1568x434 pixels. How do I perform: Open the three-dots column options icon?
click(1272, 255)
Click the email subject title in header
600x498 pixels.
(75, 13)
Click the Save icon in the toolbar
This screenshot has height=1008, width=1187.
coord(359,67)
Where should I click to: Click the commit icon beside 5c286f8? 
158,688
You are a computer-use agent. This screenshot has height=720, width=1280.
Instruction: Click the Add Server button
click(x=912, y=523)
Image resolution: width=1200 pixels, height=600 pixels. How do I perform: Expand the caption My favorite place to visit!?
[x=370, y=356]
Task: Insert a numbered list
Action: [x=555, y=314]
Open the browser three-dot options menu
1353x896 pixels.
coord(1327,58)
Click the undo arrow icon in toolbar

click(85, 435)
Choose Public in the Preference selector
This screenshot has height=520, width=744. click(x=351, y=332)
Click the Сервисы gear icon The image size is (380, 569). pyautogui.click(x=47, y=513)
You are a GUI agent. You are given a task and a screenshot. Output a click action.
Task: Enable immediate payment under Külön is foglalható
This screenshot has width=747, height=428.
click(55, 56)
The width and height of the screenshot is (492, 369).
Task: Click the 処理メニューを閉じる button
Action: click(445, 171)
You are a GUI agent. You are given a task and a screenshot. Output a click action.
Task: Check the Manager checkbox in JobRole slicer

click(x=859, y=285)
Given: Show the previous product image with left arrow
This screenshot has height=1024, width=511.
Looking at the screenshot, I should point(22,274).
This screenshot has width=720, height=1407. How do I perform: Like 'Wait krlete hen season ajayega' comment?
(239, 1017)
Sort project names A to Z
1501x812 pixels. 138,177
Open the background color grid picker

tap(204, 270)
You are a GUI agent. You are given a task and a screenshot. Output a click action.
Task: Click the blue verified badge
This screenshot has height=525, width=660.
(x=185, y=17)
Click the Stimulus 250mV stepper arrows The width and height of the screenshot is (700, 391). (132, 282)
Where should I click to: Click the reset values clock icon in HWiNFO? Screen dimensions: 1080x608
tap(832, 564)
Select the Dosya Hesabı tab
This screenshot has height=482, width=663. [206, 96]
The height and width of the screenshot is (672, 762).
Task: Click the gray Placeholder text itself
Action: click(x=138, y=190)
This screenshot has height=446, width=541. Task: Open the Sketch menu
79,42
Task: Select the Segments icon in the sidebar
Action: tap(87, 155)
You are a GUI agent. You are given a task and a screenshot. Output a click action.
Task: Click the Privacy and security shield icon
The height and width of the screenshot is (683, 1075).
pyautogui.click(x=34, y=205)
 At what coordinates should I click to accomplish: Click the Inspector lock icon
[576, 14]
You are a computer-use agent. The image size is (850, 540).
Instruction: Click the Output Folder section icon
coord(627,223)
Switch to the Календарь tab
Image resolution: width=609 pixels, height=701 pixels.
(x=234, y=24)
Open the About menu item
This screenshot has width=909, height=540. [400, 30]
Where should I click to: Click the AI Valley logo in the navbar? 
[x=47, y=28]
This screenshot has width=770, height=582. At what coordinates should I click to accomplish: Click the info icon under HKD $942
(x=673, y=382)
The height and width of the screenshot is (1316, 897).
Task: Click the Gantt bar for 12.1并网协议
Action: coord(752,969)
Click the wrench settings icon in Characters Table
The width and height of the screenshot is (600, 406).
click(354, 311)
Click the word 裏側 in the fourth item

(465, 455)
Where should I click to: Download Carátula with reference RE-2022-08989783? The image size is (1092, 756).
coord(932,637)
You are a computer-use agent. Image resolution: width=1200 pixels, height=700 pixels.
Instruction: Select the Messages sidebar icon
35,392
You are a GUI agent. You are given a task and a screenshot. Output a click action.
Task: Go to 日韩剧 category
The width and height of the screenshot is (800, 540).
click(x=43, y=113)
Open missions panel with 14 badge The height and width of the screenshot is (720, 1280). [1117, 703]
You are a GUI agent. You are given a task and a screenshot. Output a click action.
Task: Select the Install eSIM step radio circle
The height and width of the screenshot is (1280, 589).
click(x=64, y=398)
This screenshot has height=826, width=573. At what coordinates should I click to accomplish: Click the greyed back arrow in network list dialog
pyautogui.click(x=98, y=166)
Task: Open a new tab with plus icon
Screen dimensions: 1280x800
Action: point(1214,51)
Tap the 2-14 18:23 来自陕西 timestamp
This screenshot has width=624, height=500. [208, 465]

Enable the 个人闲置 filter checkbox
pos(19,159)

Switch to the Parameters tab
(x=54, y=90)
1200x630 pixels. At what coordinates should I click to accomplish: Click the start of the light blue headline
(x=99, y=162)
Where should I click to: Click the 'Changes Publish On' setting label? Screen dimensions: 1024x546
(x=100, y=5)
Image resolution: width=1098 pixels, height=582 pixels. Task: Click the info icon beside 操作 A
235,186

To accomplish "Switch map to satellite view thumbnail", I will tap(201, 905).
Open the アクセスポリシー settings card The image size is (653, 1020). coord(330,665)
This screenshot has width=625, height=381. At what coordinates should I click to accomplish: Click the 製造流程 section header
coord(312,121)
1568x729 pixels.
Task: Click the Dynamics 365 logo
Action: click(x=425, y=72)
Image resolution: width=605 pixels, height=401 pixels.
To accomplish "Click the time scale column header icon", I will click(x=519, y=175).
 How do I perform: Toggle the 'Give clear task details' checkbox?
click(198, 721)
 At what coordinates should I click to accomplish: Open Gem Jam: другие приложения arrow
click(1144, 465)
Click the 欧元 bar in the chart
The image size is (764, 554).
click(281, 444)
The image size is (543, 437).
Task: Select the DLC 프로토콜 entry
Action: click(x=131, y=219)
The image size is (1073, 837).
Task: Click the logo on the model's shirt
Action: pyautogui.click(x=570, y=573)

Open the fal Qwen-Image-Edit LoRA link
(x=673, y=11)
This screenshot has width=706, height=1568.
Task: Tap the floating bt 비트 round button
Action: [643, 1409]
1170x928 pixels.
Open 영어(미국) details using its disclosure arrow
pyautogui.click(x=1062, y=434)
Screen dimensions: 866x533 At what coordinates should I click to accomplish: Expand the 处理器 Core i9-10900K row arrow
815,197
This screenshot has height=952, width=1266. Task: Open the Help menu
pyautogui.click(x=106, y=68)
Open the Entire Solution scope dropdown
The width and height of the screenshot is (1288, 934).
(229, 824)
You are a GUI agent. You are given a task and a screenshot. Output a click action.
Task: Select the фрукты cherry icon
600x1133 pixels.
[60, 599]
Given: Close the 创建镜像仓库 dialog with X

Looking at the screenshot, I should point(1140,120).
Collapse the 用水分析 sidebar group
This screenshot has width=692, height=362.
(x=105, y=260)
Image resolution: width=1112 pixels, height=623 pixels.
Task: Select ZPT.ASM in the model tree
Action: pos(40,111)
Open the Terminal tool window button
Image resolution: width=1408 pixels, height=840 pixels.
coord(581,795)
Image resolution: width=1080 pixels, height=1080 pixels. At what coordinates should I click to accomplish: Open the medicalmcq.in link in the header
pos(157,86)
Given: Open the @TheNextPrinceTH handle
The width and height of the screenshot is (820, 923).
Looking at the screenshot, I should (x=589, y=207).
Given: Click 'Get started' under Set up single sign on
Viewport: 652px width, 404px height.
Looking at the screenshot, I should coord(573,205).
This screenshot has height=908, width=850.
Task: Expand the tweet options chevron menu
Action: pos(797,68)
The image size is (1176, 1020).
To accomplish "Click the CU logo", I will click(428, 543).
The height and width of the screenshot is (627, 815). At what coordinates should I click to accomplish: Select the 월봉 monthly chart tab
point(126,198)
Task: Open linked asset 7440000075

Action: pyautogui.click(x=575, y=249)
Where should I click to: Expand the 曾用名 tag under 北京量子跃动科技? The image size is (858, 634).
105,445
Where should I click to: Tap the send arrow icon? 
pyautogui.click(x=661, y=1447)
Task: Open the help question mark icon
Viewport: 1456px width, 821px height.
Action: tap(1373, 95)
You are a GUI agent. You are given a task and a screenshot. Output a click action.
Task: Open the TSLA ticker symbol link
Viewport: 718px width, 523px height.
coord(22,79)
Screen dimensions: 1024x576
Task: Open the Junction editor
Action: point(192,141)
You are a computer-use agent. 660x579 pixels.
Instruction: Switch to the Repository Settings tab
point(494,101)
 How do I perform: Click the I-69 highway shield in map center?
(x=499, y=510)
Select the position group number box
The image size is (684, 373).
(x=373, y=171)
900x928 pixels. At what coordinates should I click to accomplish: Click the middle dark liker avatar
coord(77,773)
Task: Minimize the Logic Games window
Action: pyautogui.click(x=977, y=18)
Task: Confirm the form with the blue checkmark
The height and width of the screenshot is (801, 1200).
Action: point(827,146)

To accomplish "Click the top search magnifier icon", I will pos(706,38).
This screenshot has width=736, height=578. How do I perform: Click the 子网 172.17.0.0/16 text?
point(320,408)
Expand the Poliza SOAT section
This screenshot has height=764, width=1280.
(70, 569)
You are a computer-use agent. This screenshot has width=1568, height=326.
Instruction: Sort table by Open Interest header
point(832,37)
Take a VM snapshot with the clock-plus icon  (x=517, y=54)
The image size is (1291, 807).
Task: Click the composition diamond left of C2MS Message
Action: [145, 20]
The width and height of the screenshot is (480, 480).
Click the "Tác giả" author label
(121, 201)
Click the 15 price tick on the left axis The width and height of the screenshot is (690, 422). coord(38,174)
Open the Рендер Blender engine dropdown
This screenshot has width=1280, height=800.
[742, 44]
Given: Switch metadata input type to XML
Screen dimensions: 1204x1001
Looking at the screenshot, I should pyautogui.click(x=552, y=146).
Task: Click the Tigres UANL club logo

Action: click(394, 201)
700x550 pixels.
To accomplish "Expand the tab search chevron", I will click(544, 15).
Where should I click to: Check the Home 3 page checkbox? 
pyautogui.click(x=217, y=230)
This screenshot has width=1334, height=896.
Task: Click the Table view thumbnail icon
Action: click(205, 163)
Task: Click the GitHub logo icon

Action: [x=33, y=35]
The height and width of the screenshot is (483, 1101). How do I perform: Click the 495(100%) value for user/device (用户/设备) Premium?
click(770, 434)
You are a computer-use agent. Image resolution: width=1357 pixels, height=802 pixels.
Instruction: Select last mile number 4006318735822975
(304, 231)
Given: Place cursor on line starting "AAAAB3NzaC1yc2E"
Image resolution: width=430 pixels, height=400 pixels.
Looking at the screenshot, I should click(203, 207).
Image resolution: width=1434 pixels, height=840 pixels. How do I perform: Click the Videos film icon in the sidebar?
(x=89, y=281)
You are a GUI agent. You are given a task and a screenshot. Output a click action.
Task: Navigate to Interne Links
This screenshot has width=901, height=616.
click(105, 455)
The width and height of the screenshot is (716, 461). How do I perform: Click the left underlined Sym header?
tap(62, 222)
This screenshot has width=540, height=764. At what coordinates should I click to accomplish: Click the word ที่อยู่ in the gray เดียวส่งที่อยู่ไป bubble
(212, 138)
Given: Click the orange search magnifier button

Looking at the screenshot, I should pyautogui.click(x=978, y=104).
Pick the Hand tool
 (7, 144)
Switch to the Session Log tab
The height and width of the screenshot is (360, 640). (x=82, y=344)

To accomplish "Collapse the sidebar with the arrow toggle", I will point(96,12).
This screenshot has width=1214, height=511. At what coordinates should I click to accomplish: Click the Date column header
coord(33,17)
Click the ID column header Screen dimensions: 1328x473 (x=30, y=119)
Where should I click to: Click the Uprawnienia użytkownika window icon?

□ □ □ □ □

# What you have to do:
Please give the number of lines in the data where "badge" appears, without any other words.

# Answer to the problem:
2